Platz für zukünftige Erweiterungen
Neben den beiden auf etwa 30 Metern aufgestellten Stabilisierungs- und Carbonisierungslinien seien weitere Flächen für künftige Erweiterungen der Gesamtanlage vorgesehen, zum Beispiel ein weiterer Hochtemperaturofen, in dem Carbonfasern bis zu Temperaturen über 2.000°C graphitierbar sind, oder unikale Beschichtungsanlagen zur Oberflächenaktivierung.

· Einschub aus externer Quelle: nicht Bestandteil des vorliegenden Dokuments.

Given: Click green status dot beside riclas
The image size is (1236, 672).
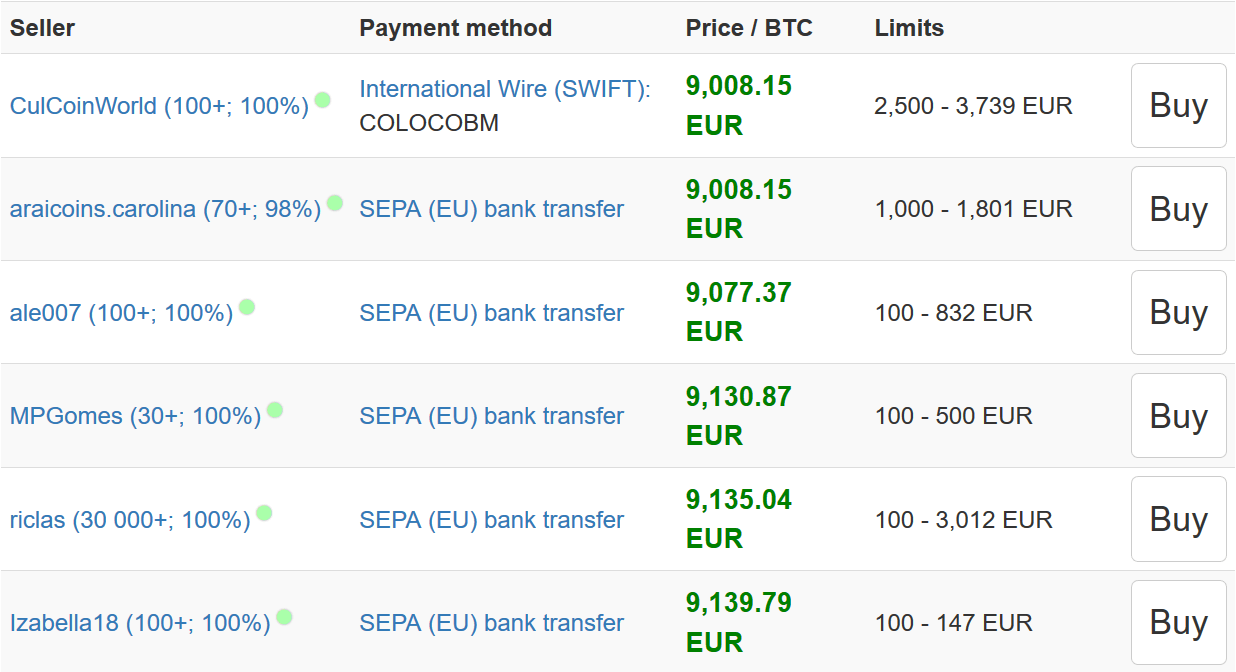Looking at the screenshot, I should (x=264, y=513).
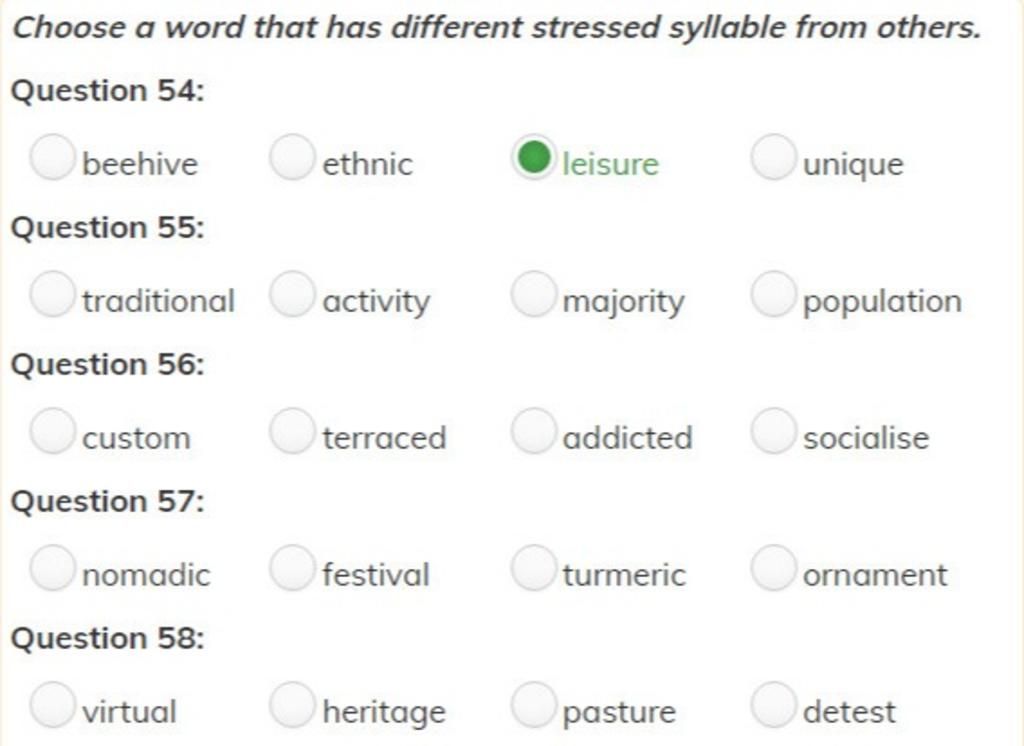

Im neuen Technikum sollen die Wechselwirkungen zwischen Prozessparametern, Faserstruktur und weiteren mechanischen, thermischen und elektrischen Eigenschaften bei der Herstellung von Carbonfasern erforscht werden, um die Fähigkeiten des Hightech-Werkstoffes weiter zu steigern. Zusätzlich wollen die Forscher die Entwicklung multifunktionaler Fasern mit neuartigen Eigenschaftsprofilen wie hohe Leitfähigkeit bei hoher Festigkeit oder ausgeprägter Verformbarkeit sowie die Nutzung erneuerbarer Ausgangsstoffe in den Fokus ihrer Arbeiten nehmen.

Die Zukunft sichern
„Die Carbonfaser ist der Stahl des 21. Jahrhunderts“, führt Prof. Hubert Jäger, Sprecher des Instituts für Leichtbau und Kunststofftechnik (ILK), aus. „Ganze Branchen erfinden sich derzeit durch diesen Werkstoff neu und erreichen mit ihren Produkten nie gedachte Dimensionen. Das Problem ist jedoch die Verfügbarkeit.“ Hier soll das neue sächsische Technikum Abhilfe schaffen. Weiterhin würden bereits jährlich etwa 15 Studierende in Forschungsbereiche wie die Prozessführung, -modellierung und -überwachung sowie die Entwicklung, Fertigung und Charakterisierung neuer Carbonfasern und Verbundwerkstoffe einbezogen, um den Nachwuchs in dieser Zukunftstechnolgie auszubilden.